Nor do any of the potential difficulties Defendant has raised outweigh the benefits of proceeding with this case as a class action. Proceeding as a class action for all the individuals who have a claim under FACTA against Defendant for what was printed on their receipts presents substantial efficiency gains, making a class action superior to the alternative of separate individual suits. The very small amount of recovery available to individual plaintiffs makes it extremely unlikely that such cases would be brought in the first place. See Carnegie v. Household Int'l, Inc., 376 F.3d 656, 661 (7th Cir. 2004) ("The realistic alternative to a class action is not 17 million individual suits, but zero individual suits, as only a lunatic or a fanatic sues for $30.") Indeed, "Rule 23(b)(3) was designed for situations such as this, in which the potential recovery is too slight to support individual suits, but injury is substantial in the aggregate." GMAC, 434 F.3d at 953. Here, the court is aware of no more than a handful of cases, constituting a negligibly small percentage of 751,078, that have actually asserted a claim against Defendant for this violation.

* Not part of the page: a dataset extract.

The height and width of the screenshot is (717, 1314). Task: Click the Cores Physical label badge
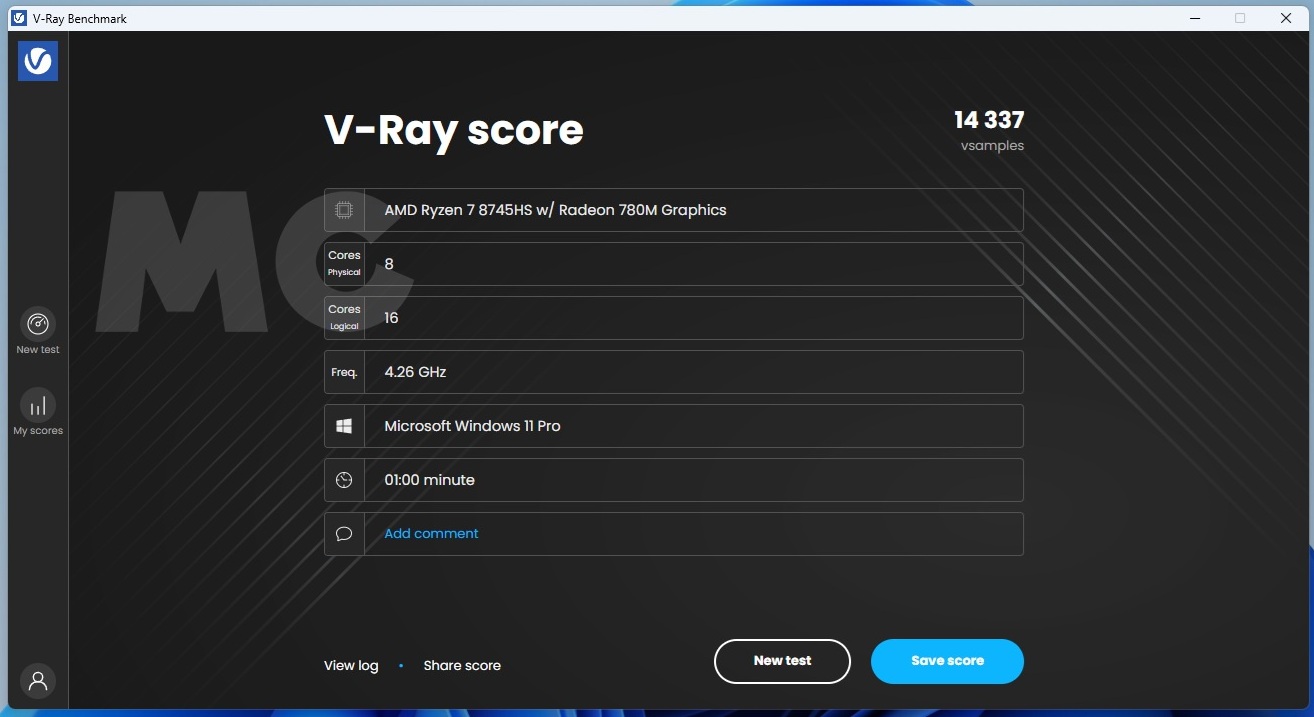[344, 264]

Furthermore, none of these suits were brought solely on behalf of an individual seeking actual damages. Denying class certification here would therefore make it more likely that the federal interest Congress intended to vindicate in FACTA would go unaddressed.
For the reasons stated above, Plaintiff's motion for class certification  is granted. The court certifies a class of all persons to whom Standard Parking Corporation provided an electronically printed receipt at the point of sale or transaction, in a transaction occurring at its O'Hare parking facility between December 4, 2006 and April 25, 2007, which receipt displays either more than the last five digits of the person's credit or debit card number, and/or the expiration date of the person's credit or debit card. The court appoints the firm of Edelman, Combs Lattuner & Goodwin, LLC to serve as class counsel. Counsel is directed promptly to identify a new class representative.